What you are asked to do: Give the material from its first line through the line containing "(x=201, y=53)", including that line, as a JSON list of strings with one string per line, blank lines omitted and the pictures left out.

* start Records shown *

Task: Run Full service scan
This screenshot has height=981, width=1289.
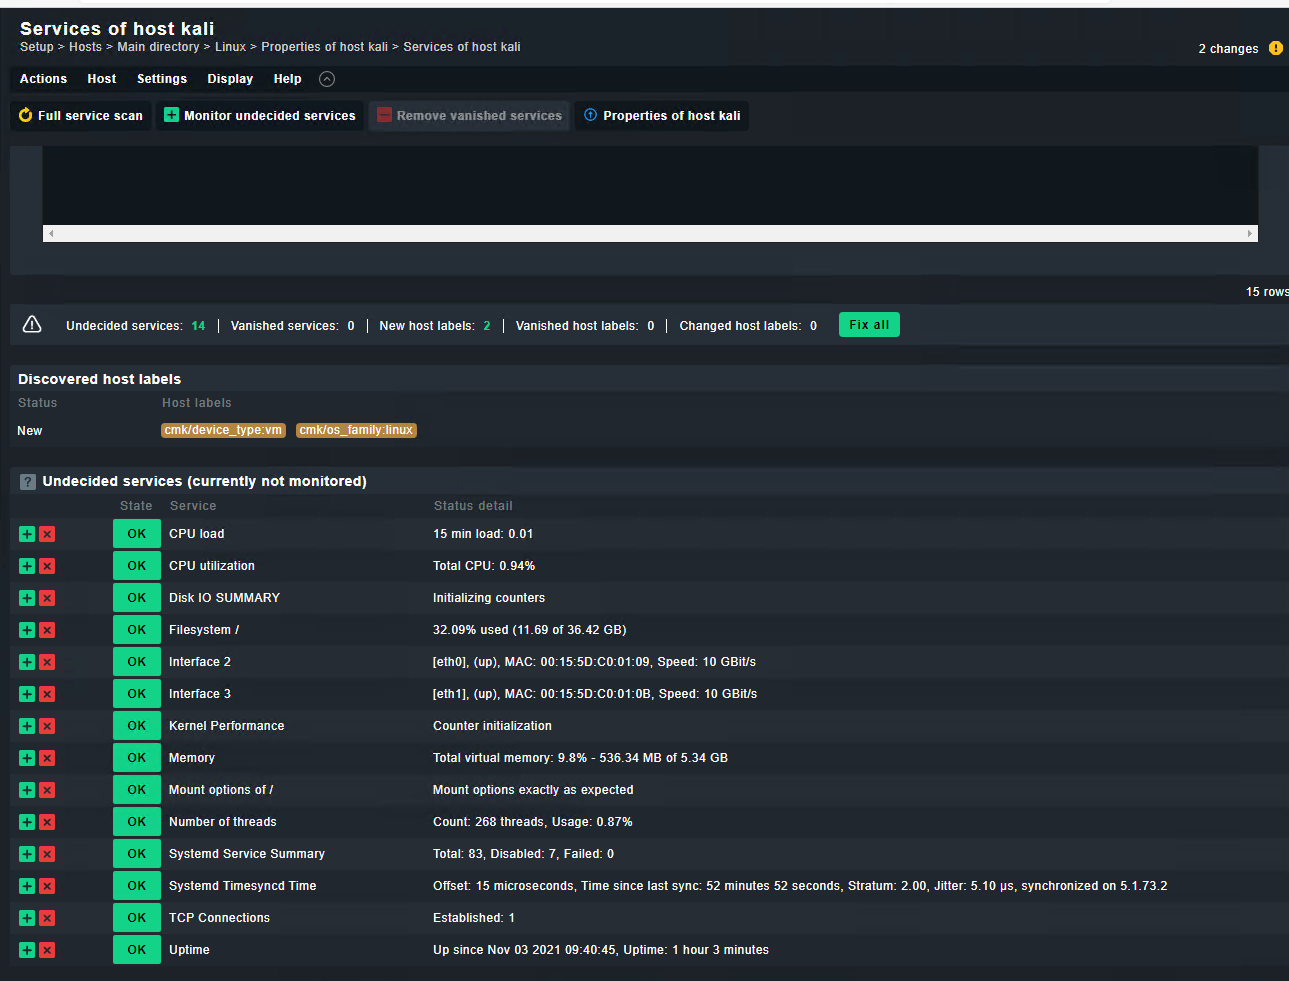Action: 81,116
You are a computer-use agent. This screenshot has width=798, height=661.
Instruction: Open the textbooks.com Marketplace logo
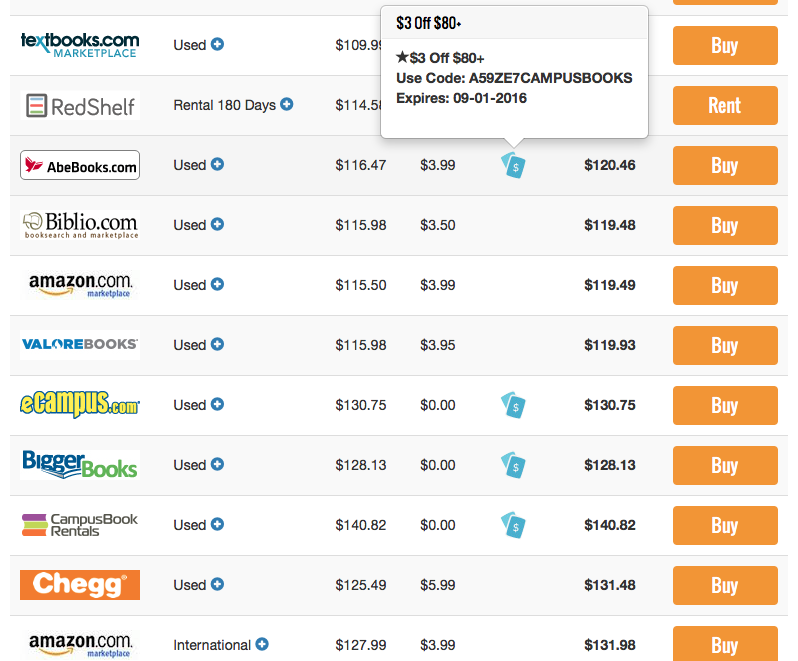[80, 45]
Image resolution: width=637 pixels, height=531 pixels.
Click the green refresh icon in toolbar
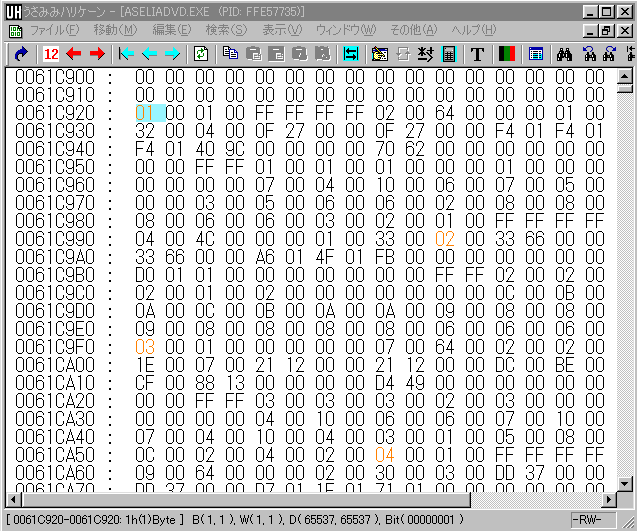(x=201, y=53)

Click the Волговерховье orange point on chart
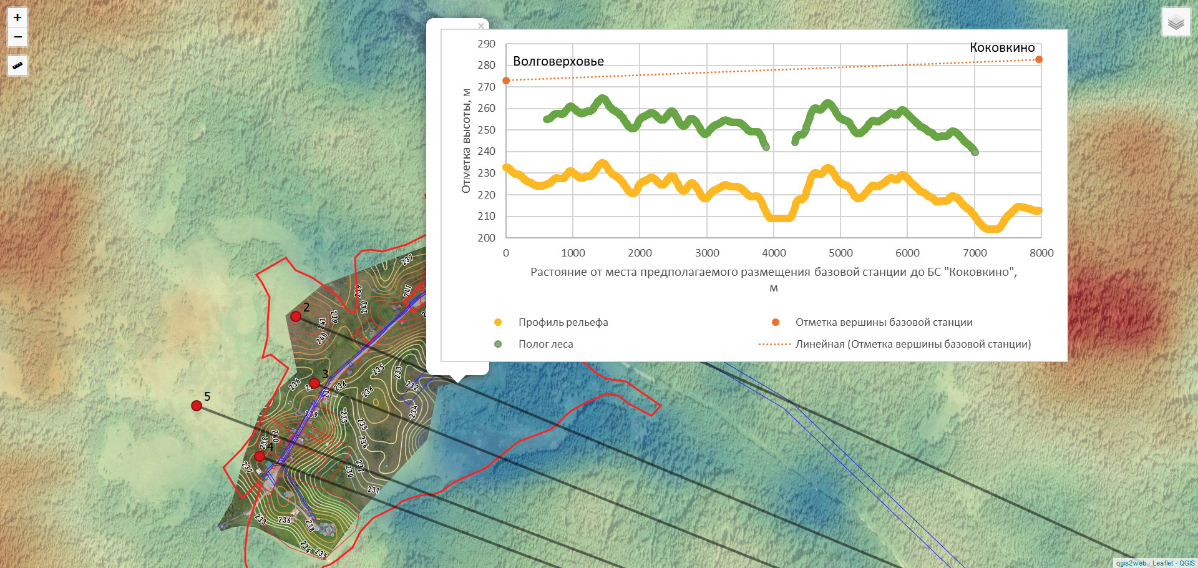click(x=506, y=80)
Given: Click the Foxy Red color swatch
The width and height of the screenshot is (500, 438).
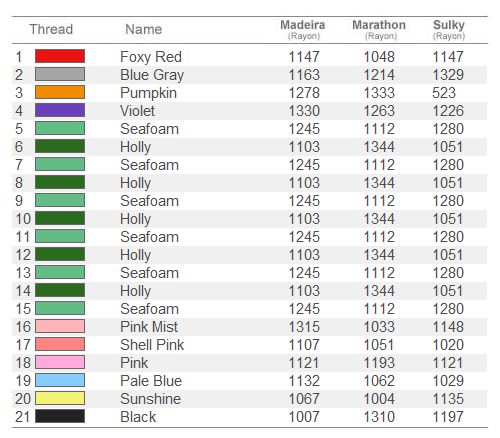Looking at the screenshot, I should pyautogui.click(x=60, y=56).
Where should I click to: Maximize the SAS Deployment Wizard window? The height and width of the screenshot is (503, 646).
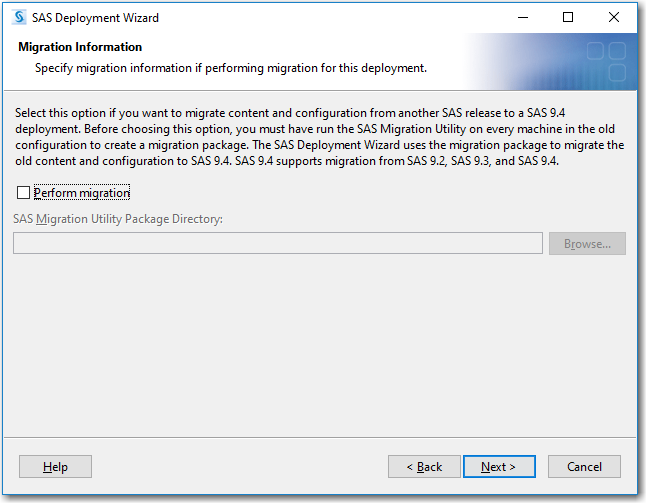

* end Records shown *

Task result:
[
  "Task: Run Full service scan",
  "This screenshot has height=981, width=1289.",
  "Action: 81,116",
  "You are a computer-use agent. This screenshot has width=798, height=661.",
  "Instruction: Open the textbooks.com Marketplace logo",
  "[80, 45]",
  "Image resolution: width=637 pixels, height=531 pixels.",
  "Click the green refresh icon in toolbar",
  "(x=201, y=53)"
]